Conditional Flows 🔗 ↑ TOC

class ConditionalAgent(AgentBase):
    def __init__(self):
        super().__init__(name="Conditional Agent", route="/")

        # Add conditional instructions
        self.prompt_add_section(
            "Conditional Responses",
            body="Adapt your behavior based on context:",
            bullets=[
                "For new customers: Be extra welcoming and explain our services",
                "For VIP customers: Acknowledge their status and offer premium options",
                "For support issues: Show empathy and urgency",
                "For sales inquiries: Be enthusiastic and helpful"
            ]
        )

        @self.tool("check_customer_status", description="Check customer status")
        async def check_customer_status(customer_id: str):
            # Check database or API
            status = await self.get_customer_status(customer_id)

            result = SwaigFunctionResult(f"Customer status: {status}")

            # Set context for agent
            result.add_action("set_global_data", {
                "customer_status": status,
                "is_vip": status == "platinum"
            })

            # Add specific instructions based on status
            if status == "platinum":
                result.add_action("append_prompt", {
                    "section": "VIP Instructions",
                    "content": "This is a VIP customer - provide white glove service"
                })

            return result

External Service Integration 🔗 ↑ TOC

REST API Integration 🔗 ↑ TOC

import aiohttp
from typing import Dict, Any

class APIIntegrationAgent(AgentBase):
    def __init__(self):
        super().__init__(name="API Agent", route="/")

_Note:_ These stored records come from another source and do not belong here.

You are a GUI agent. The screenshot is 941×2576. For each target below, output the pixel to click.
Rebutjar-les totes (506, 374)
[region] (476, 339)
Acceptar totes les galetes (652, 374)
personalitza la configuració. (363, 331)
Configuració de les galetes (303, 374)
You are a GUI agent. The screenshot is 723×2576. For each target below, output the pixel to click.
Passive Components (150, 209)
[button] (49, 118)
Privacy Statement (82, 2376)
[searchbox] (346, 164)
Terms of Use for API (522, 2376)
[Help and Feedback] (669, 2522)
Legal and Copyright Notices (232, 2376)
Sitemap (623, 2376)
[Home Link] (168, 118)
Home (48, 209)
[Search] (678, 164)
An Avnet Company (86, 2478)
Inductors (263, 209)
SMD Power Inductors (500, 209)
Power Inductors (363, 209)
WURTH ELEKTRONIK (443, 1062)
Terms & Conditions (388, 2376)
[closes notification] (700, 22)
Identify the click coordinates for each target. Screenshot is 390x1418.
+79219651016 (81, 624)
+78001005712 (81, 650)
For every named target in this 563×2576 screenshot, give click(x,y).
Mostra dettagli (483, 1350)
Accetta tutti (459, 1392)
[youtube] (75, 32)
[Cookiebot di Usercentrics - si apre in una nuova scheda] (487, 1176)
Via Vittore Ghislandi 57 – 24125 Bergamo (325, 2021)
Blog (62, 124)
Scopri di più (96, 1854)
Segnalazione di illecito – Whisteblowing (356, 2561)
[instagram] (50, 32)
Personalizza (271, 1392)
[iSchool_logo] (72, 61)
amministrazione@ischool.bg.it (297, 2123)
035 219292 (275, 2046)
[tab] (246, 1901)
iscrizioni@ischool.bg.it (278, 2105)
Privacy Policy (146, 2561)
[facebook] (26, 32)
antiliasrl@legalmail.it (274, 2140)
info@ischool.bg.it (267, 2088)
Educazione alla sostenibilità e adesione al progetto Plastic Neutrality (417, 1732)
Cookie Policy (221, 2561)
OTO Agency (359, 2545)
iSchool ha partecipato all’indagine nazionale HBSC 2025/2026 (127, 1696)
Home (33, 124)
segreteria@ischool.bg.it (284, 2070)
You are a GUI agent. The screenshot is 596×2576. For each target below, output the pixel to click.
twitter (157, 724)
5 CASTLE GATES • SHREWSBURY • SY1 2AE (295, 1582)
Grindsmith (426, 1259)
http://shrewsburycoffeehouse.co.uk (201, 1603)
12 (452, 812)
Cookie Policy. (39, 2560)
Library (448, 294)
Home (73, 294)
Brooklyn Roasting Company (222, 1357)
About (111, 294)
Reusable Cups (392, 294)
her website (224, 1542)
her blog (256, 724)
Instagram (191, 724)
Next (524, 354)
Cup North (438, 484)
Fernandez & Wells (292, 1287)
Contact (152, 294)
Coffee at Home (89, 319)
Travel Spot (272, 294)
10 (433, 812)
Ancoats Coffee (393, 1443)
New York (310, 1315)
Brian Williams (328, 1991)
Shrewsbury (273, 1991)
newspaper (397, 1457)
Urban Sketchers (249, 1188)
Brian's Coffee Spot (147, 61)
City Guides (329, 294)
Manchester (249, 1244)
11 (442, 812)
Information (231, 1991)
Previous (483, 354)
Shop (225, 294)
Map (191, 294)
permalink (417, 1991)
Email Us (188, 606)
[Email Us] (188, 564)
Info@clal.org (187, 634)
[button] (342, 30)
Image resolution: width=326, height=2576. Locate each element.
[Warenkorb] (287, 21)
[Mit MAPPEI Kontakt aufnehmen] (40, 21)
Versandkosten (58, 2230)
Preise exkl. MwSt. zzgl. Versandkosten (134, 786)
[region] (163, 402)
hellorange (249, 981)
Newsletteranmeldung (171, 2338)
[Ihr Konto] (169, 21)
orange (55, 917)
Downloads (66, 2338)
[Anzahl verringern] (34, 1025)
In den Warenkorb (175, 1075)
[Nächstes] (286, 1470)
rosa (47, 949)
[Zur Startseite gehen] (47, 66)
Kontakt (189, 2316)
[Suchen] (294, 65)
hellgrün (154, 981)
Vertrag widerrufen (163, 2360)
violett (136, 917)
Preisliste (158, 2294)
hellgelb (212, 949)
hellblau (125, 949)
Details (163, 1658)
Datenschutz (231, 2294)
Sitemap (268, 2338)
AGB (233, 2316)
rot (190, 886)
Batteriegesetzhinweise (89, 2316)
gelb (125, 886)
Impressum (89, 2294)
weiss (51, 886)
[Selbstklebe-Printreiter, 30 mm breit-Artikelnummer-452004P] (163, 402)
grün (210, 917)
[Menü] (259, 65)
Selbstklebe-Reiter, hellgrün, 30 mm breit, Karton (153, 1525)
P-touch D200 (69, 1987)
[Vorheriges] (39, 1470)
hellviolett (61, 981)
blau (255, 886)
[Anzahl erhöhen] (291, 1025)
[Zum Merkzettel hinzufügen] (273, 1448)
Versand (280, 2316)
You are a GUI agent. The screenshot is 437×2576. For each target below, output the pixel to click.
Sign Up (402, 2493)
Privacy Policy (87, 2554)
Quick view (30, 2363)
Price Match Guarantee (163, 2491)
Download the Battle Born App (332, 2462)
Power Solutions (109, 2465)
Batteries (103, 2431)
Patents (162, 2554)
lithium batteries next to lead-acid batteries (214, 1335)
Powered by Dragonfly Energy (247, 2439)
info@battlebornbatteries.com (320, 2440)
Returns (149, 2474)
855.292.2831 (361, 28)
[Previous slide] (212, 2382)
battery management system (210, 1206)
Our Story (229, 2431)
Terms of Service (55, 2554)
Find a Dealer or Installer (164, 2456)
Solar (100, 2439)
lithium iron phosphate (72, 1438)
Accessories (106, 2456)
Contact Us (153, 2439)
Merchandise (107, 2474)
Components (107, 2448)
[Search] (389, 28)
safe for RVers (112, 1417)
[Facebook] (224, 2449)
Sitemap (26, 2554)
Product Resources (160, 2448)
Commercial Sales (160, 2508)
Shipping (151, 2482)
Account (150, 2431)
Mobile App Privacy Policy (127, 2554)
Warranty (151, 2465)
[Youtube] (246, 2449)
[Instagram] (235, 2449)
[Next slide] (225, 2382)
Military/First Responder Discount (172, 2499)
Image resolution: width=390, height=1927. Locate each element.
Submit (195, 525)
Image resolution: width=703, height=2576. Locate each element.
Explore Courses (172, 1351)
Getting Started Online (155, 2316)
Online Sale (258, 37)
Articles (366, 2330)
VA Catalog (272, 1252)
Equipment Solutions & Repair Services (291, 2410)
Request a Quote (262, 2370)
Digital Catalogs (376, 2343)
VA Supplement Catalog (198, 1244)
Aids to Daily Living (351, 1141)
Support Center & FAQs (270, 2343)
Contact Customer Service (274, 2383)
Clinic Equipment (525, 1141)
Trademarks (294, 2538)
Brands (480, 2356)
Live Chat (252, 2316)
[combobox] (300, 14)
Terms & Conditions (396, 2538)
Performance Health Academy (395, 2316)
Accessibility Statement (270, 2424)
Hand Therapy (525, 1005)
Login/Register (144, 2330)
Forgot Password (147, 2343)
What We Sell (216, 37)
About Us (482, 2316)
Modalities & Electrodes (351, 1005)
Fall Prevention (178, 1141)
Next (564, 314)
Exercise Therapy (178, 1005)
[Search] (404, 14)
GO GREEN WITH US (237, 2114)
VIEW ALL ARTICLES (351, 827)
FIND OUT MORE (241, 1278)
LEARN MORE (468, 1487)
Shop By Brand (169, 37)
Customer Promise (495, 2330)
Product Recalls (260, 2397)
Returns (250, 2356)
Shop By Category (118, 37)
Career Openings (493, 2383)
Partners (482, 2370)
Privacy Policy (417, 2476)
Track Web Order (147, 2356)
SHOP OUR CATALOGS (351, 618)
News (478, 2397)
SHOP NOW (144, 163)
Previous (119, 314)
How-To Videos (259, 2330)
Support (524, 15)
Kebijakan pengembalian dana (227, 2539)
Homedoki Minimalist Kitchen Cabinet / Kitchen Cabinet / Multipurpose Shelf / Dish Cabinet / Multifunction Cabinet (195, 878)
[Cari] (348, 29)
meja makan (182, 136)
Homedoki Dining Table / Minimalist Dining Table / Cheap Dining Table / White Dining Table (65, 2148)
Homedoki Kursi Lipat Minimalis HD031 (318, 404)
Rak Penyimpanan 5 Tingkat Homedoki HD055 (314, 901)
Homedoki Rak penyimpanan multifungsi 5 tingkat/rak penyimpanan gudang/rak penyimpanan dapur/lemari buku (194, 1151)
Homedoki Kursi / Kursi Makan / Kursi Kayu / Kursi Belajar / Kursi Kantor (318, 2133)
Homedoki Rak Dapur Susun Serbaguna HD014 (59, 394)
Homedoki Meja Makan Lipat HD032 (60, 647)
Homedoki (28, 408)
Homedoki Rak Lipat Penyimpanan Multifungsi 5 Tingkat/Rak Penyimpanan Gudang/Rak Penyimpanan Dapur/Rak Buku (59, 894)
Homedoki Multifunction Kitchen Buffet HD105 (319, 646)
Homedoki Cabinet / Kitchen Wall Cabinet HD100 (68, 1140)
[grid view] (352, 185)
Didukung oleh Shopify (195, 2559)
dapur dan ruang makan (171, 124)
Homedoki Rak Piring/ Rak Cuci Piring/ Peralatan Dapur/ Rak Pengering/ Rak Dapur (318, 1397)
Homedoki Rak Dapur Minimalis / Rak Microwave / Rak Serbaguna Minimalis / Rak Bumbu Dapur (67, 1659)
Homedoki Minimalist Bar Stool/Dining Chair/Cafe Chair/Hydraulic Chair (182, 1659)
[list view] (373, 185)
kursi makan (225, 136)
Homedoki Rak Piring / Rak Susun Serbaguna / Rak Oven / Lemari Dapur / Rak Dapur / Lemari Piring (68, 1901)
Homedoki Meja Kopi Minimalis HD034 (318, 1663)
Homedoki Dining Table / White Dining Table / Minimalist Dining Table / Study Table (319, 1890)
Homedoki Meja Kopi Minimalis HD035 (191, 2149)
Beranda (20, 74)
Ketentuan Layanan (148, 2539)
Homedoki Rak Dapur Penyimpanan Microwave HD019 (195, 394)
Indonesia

        # Configure API endpoints
        self.apis = {
            "inventory": "https://api.company.com/inventory",
            "shipping": "https://api.company.com/shipping",
            "pricing": "https://api.company.com/pricing"
        }

        @self.tool("check_availability", description="Check product availability")
        async def check_availability(product_sku: str):
            async with aiohttp.ClientSession() as session:
                headers = {"Authorization": f"Bearer {os.environ['API_KEY']}"}

                async with session.get(
                    f"{self.apis['inventory']}/{product_sku}",
                    headers=headers
                ) as resp:
                    if resp.status == 200:
                        data = await resp.json()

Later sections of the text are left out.